### Arbeitsauftrag A
Schreib bitte aus dem Textauszug die Stelle zwischen „Brinkmann: Morgen kommt“ und „mal Kafka sei?“ wortgetreu ab, beide eingeschlossen.
### Arbeitsauftrag B
Erkläre anhand des Textauszugs in ein bis drei Sätzen, warum Doron an jenem Abend wütend auf Nadim war.

### Textauszug
————

Brinkmann: Morgen kommt Lizzie Dorons neues Buch "Who the fuck is Kafka" heraus. In was für einer Situation hat der palästinensischen Filmjournalist gefragt, wer denn verdammt noch mal Kafka sei?
"Lizzie, who the fuck is Kafka?"
Doron: Eineinhalb Jahre nach unserer ersten Begegnung waren wir ziemlich bekannt bei einigen Institutionen der Europäischen Union. Wir haben viele potentielle Geldgeber aus Brüssel getroffen. Darunter war eine Frau, die den ganzen Abend lang nicht eine einzige Frage an mich richtete. Ich weiß nicht, was Nadim packte, aber plötzlich begann er, vor dieser Frau sein ganzes Leben auszubreiten und ausführlich über die israelische Besatzung zu klagen und all die Schikanen, die er zu erdulden hatte. Darüber, dass seine Kinder eine christliche Schule besuchen mussten, weil die Israelis es nicht zulassen, dass in Ost-Jerusalem muslimische Schulen eingerichtet werden.
Sie sah mich zwischendurch immer wieder vorwurfsvoll an, als wäre ich für diese Misere verantwortlich, und alle paar Minuten sagte sie: "Das ist doch Kafka!"
Den ganzen Abend hörte ich "Kafka, Kafka, Kafka" und ich war so wütend auf ihn, weil wir ein gemeinsames Ziel hatten und er es zuließ, dass diese Frau mich völlig an den Rand drängte. Nachdem wir uns von ihr verabschiedet hatten, lief ich zum Auto. Er folgte, nahm meine Hände, und ich dachte, er würde sich dafür entschuldigen, das Gespräch so an sich gerissen zu haben, aber er fragte nur: "Lizzie, who the fuck is Kafka?"

————

### Bereitgestellte Daten
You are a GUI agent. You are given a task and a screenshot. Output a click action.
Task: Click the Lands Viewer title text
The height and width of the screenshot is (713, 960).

————

### Musterlösung A
Brinkmann: Morgen kommt Lizzie Dorons neues Buch "Who the fuck is Kafka" heraus. In was für einer Situation hat der palästinensischen Filmjournalist gefragt, wer denn verdammt noch mal Kafka sei?

### Musterlösung B
Doron war wütend, weil sie und Nadim ein gemeinsames Ziel hatten. Trotzdem ließ er zu, dass die Frau sie völlig an den Rand drängte.